The first drug, baricitinib, is a Janus kinase (JAK) inhibitor, a class of drugs used to treat autoimmune conditions, blood and bone marrow cancer, and rheumatoid arthritis.
According to WHO Guideline Development Groupit is “highly recommended” for patients with severe or critical illness in combination with corticosteroids.
The international panel based their recommendations on “moderate-certainty evidence” that it improves survival and reduces the need for ventilation.
No increase in side effects was observed.
Experts note that it has the same effect as other arthritis medications called interleukin-6 (IL-6) inhibitors. Because of this, when both drugs are available, they suggest choosing the best option based on cost, availability, and physician experience.
Simultaneous use of both drugs is not recommended.
Experts also do not recommend the use of the other two JAK inhibitors (ruxolitinib and tofacitinib) for patients with severe or critical cases of COVID-19 infection.
According to them, trials conducted with these drugs did not show any benefits arising from the use of any of them, and suggested a possible increase in serious side effects when taking tofacitinib.
In the same update WHO makes a conditional recommendation for the use of a monoclonal antibody known as sotrovimab in patients with non-severe cases.
The drug should only be given to patients at the highest risk of hospitalization, they said.

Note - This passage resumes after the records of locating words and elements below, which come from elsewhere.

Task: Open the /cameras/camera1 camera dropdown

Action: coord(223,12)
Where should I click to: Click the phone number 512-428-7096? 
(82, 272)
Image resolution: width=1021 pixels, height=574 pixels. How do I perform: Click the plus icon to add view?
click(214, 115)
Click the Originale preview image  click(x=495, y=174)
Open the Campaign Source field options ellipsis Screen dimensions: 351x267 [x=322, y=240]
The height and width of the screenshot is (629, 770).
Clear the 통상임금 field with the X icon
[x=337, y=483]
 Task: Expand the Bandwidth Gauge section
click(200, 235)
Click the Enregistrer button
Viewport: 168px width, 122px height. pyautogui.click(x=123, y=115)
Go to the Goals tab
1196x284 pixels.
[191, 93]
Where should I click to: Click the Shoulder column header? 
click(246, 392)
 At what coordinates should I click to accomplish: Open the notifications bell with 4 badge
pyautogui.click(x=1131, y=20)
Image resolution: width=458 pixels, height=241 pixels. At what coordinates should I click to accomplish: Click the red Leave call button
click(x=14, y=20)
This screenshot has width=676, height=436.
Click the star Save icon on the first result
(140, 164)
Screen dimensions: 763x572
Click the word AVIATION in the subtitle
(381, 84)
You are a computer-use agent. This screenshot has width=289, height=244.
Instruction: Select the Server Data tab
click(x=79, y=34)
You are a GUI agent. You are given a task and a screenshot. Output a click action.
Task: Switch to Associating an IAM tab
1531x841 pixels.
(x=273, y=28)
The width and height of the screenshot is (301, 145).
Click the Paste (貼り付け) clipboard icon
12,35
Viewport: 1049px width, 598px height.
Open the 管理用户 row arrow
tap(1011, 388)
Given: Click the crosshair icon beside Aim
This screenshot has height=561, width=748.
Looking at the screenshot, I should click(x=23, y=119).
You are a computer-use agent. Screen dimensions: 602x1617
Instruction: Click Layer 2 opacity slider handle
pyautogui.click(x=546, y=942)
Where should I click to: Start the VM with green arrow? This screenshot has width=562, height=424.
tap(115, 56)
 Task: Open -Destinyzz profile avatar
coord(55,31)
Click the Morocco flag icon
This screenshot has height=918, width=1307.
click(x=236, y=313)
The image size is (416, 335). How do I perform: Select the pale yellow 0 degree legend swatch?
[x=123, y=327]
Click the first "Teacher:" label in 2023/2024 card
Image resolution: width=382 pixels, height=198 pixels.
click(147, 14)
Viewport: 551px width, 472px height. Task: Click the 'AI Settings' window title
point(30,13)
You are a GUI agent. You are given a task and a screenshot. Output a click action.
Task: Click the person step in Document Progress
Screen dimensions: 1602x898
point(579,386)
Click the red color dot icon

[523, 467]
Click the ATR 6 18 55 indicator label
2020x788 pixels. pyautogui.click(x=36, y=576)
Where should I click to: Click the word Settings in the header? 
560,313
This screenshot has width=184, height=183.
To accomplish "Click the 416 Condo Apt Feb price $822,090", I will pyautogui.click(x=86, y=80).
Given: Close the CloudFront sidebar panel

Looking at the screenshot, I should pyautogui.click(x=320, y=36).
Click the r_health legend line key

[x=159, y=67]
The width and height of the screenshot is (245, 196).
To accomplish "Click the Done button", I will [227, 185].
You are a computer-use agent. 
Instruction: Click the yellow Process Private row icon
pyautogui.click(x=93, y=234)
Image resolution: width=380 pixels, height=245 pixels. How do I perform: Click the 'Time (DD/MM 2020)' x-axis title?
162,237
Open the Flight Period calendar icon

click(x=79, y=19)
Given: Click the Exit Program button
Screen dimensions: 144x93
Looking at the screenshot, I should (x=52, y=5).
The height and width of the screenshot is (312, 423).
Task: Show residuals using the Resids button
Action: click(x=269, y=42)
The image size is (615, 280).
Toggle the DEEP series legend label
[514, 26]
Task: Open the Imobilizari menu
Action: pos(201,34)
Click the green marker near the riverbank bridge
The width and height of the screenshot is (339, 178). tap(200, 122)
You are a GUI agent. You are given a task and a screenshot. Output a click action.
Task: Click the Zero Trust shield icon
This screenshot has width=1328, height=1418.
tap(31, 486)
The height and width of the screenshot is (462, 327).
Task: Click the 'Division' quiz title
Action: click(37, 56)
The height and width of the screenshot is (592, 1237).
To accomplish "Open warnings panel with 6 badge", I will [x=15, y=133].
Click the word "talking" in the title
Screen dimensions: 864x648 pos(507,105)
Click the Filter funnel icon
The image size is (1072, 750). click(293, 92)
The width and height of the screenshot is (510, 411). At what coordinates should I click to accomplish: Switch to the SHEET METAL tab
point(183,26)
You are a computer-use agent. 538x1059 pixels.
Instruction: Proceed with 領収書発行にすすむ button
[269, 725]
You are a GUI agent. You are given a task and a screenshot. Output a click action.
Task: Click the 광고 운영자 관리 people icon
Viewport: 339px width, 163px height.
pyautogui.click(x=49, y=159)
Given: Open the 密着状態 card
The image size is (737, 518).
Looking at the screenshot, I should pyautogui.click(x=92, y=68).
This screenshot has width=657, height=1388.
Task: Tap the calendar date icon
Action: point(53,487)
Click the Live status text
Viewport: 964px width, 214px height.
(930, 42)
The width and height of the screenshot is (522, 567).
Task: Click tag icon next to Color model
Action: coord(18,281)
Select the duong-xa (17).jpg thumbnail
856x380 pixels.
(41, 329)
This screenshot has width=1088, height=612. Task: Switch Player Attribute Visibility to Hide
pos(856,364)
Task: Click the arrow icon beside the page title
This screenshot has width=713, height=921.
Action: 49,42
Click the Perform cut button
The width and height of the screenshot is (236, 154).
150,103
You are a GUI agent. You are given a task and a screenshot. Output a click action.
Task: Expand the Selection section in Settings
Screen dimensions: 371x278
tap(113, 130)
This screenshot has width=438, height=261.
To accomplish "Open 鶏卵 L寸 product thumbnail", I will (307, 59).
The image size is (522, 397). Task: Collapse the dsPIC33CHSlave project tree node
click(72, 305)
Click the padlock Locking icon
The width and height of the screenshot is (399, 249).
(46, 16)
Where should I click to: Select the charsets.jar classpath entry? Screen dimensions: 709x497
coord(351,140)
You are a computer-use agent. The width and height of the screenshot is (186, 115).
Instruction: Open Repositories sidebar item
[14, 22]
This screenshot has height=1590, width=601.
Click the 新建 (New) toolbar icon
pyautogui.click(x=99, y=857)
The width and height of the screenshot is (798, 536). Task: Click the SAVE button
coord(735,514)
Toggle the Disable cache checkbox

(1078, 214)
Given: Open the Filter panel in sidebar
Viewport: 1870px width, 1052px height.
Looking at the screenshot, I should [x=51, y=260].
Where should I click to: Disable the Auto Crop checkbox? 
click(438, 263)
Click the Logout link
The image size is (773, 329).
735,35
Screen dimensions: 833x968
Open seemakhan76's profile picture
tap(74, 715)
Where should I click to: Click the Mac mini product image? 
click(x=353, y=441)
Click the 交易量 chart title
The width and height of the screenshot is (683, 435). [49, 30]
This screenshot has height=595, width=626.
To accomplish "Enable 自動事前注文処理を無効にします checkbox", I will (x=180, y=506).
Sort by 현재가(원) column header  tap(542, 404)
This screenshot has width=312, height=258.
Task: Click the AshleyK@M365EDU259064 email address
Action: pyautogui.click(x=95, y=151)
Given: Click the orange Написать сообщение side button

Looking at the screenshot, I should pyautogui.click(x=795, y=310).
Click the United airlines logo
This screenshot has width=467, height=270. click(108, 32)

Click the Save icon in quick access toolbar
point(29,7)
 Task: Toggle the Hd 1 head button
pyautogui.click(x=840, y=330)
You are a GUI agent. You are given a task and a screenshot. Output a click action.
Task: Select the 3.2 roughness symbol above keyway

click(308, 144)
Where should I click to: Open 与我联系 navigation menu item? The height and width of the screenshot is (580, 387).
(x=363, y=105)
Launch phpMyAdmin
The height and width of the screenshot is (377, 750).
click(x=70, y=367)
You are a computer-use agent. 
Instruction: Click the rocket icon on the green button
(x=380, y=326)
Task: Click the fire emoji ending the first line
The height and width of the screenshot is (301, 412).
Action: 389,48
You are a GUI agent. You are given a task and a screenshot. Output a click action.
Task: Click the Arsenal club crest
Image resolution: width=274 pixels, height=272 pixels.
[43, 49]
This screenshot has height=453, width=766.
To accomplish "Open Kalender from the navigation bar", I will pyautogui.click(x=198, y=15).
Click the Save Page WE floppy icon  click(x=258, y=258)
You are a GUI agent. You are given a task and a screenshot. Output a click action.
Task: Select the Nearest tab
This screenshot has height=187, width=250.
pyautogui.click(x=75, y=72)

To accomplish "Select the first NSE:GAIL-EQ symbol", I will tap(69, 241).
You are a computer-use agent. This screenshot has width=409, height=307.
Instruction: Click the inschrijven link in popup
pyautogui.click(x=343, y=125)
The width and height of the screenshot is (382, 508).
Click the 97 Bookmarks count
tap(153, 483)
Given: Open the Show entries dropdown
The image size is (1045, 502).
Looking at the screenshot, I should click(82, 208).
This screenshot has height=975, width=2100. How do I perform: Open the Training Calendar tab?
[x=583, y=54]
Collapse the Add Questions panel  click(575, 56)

In people at lower risk, it showed only “trivial benefits”.
A similar recommendation has been made previously for another monoclonal antibody drug, casirivimab-imdevimab, and experts say there is not enough evidence to recommend one over the other.
For both, effectiveness against newer options like Omicron is still questionable.
The panel will update its recommendations for monoclonal antibodies when more data becomes available.
These recommendations are based on new data from seven studies involving more than 4,000 patients with mild, severe, and critical infections.
Developed by WHO with methodological support from the MAGIC Evidence Ecosystem Foundation, the guide provides sound guidance to help physicians make better decisions about their patients.
The agency says the guidelines are useful in rapidly evolving areas of research because they allow investigators to update summaries of evidence as new information becomes available.
The latest guidance also updates recommendations for the use of interleukin-6 receptor blockers and systemic corticosteroids in patients with severe or critical COVID-19; conditional recommendations for the use of casirivimab-imdevimab (another monoclonal antibody treatment) in selected patients; and against the use of convalescent plasma, ivermectin, and hydroxychloroquine, regardless of disease severity.